Fondato dagli Albanesi nella seconda metà del ‘400, inizialmente, appare come casale di San Marco; nel 1502 viene infeudato alla famiglia Rossi che lo aliena solo nel 1687 in favore degli Alimena; costoro, nel 1730, vi hanno concesso il titolo marchesale e vi dominano fino all’eversione della feudalità.

La chiesa parrocchiale, edificata in stile barocco da maestranze municipali, è stata più volte restaurata. La torre campanaria quadrangolare ha aperture a monofore. All’interno sono custodite delle statue processionali: Addolorata, Madonna del Rosario (in ottone e legno di ignoto del ‘700), Immacolata (in legno del ‘700), busto dell’Ecce Homo, San Michele (in cartapesta dell’800), Sant’Atanasio, busto ligneo di San Francesco di Paola (del ‘700), Madonna del Carmine (in legno del sec. XVIII), San Giuseppe (del ‘700 in legno), San Martino vescovo (in cartapesta dell’800), San Martino a cavallo (in legno del sec. XIX), Santa Rita (in legno del sec. XVIII), Sacro Cuore (in cartapesta del sec. XIX).

Nella chiesa della Misericordia, decorazioni barocche e le statue lignee di San Pietro (sec. XIX), San Giovanni Battista (sec. XIX), Santa Maria della Misericordia opera lignea di F. Gullo del sec.
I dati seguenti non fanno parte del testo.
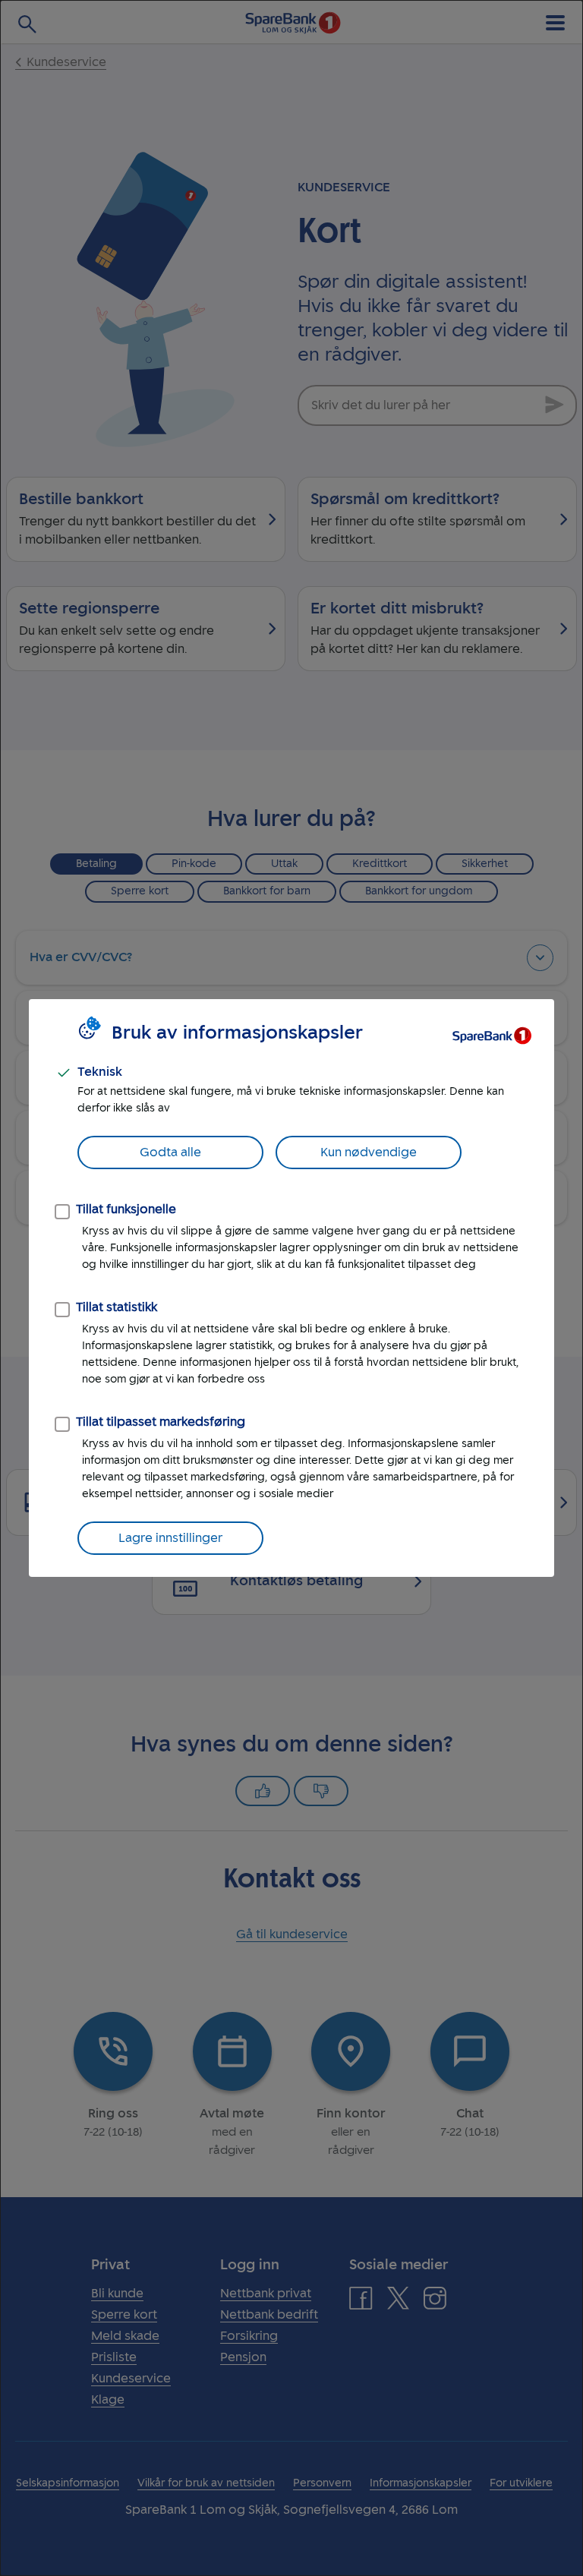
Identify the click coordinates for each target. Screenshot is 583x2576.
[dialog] (291, 1288)
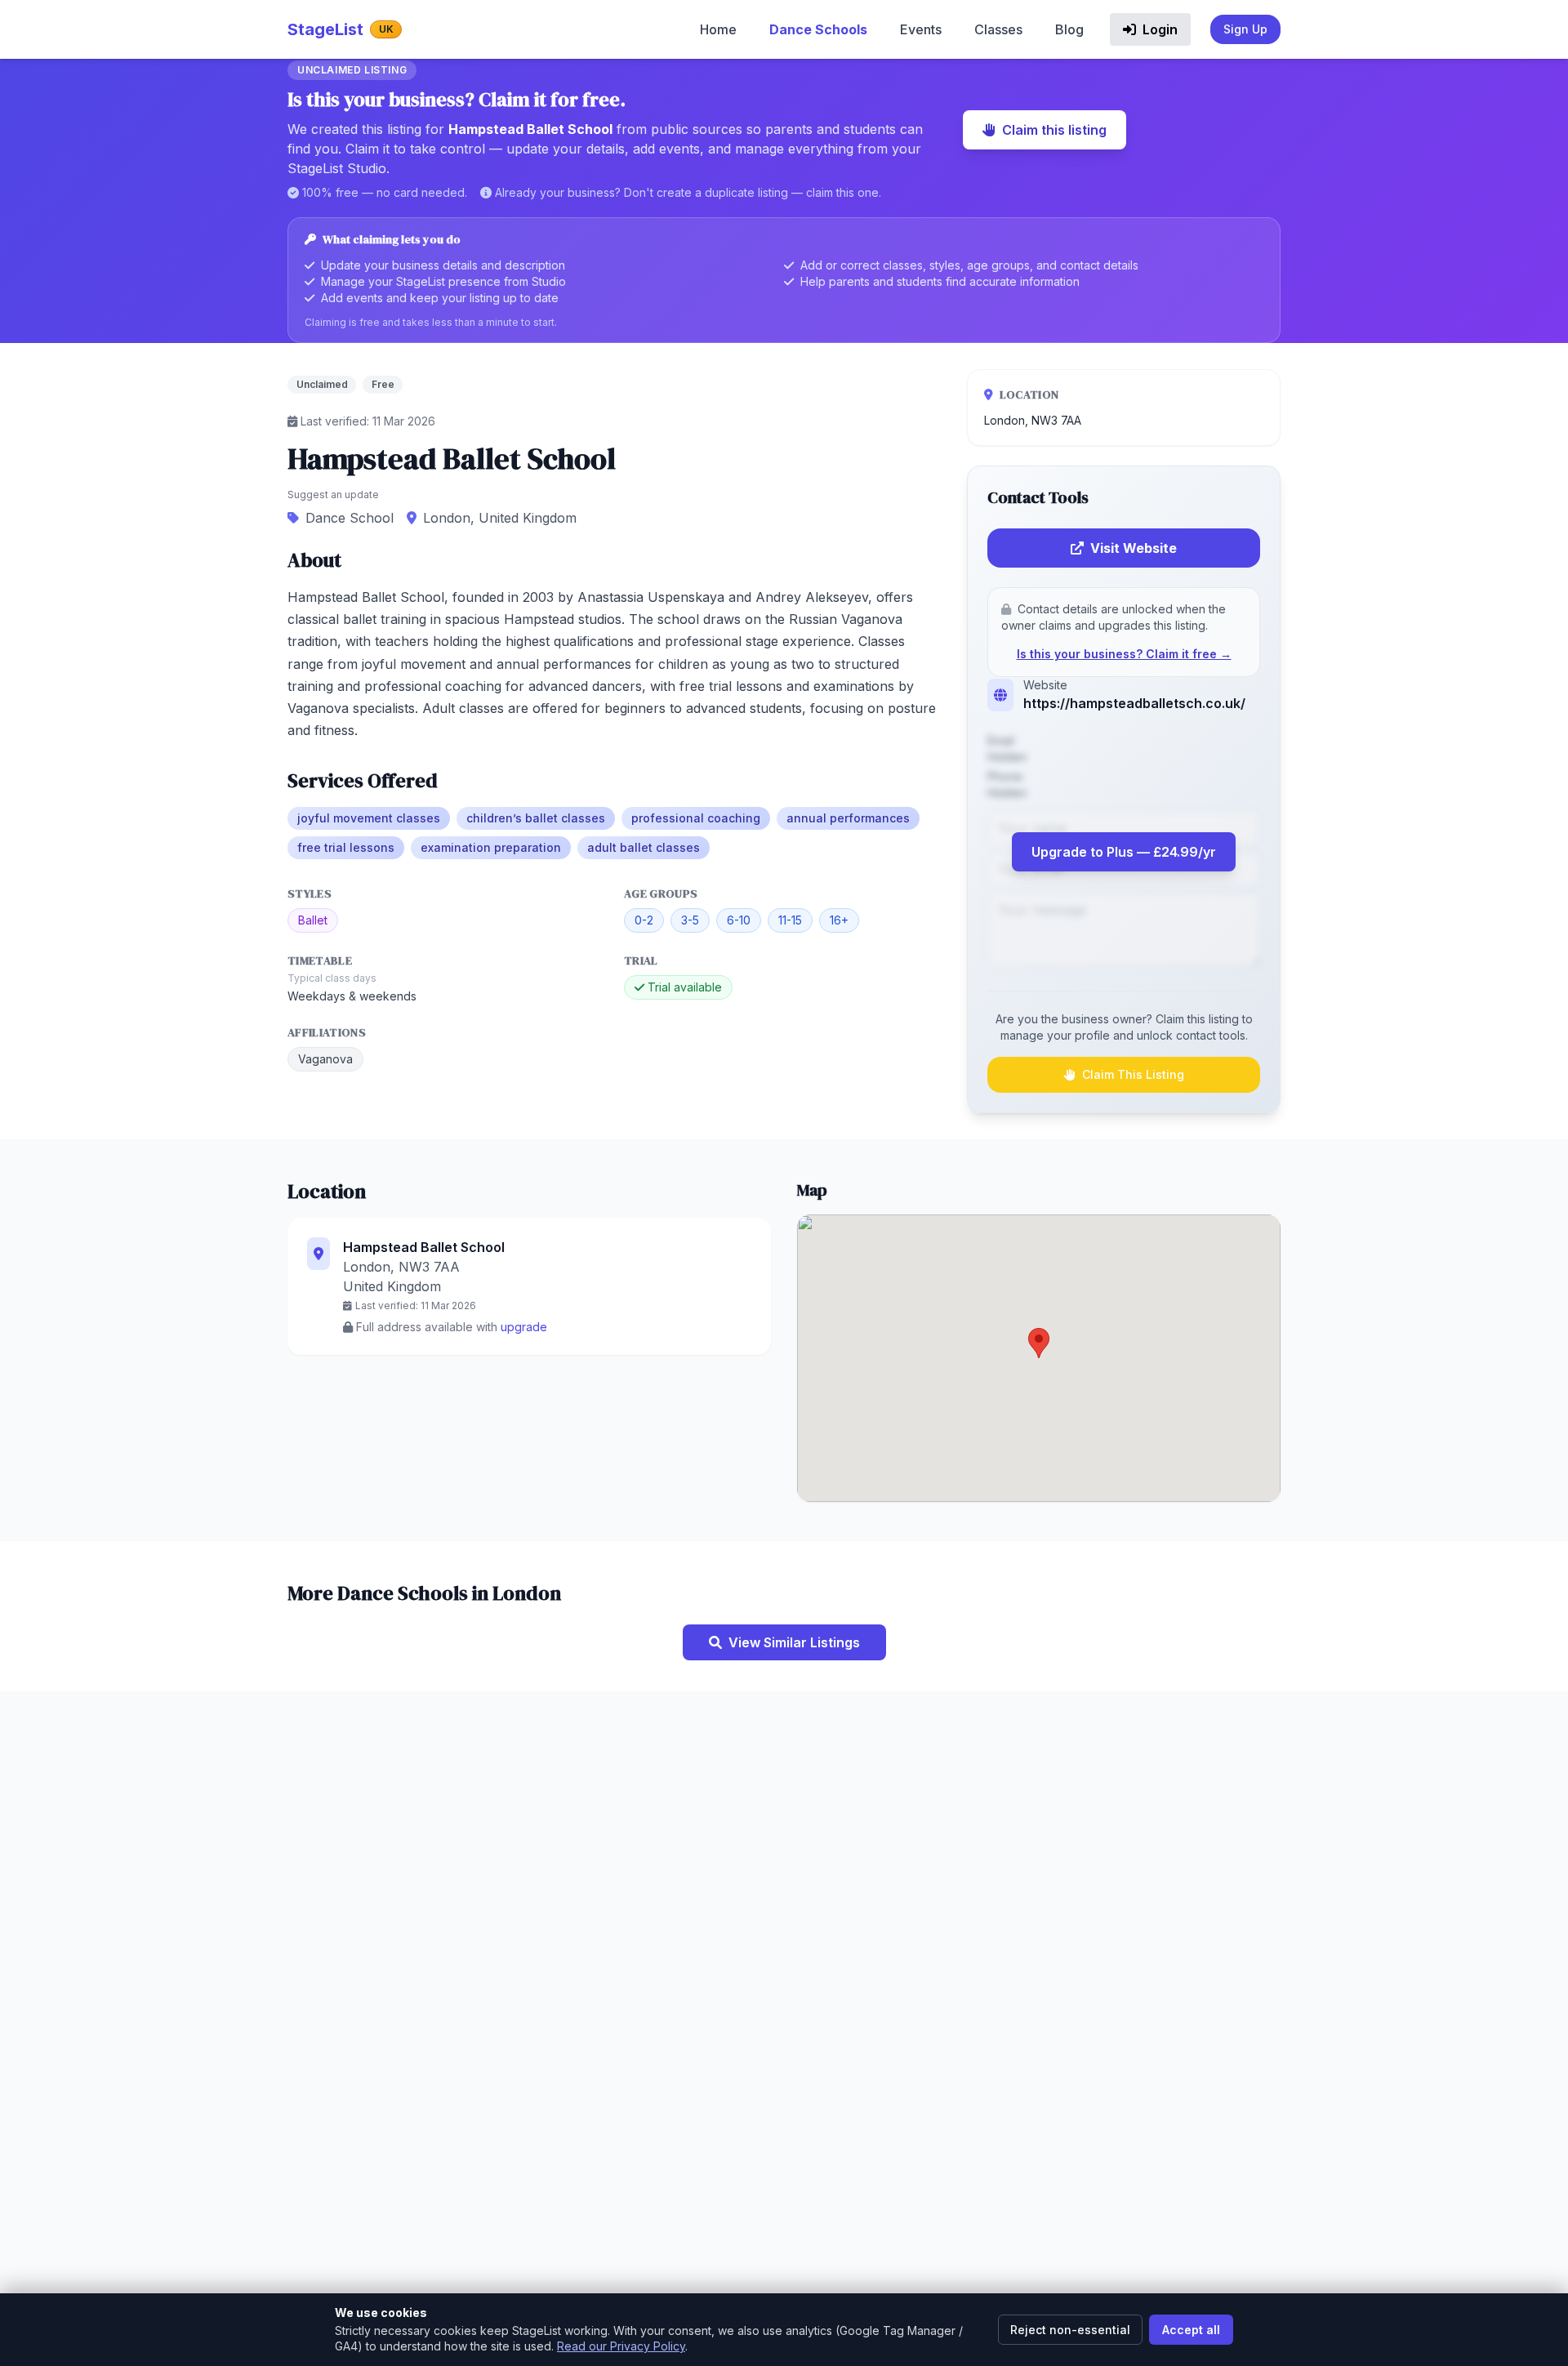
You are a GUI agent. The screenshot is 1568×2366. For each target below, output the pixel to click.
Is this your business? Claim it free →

XIX. La titolare è effigiata su una tela del ‘700. Interessante il palazzo di Giacinto Alimena che era un attivo centro di produzione artigianale di prodotti tessili.

San Martino è nota per le sue fontane: Croi Bagnoce (la fonte del bagnarsi) dove si attinge l’acqua alla vigilia delle nozze di una promessa sposa onde lavarsi prima del matrimonio, il trasporto e l’assistenza al bagno era consentita solo alle vergini amiche; Croi Giuàn (fonte Giovanni) prende nome dal monaco che, durante il periodo della quaresima, molestava una ragazza di San Martino e che venne ucciso dai fratelli proprio presso questa fontana; Croi i puttyriy (fonte della meretrice) presso cui veniva ammazzata una meretrice dal fratello che l’aveva sorpresa mentre esercitava la sua attività. Si dice che il telaio fosse stato inventato dal diavolo per fare impazzire le donne. I primi telai, racconta G. Palange «apparentemente erano perfetti però mancavano delle verghe atte a regolare l’ordito e ad impedire che i fili s’aggrovigliassero; per cui le tessitrici perdevano la tramontana ad annodare e riannodare i fili che si spezzavano di continuo». Sant’Anna di passaggio dal paese inserì nella struttura del telaio gli elementi mancanti affinché tutto potesse procedere linearmente. Ma il malignò preparò il suo "colpo di coda", e con un sortilegio fece sì che, iniziata "l’annodatura", non si debba smettere di lavorare fino a chiudere la "bocca dell’ordito", se no i bambini che verranno alla luce in quella casa nasceranno muti.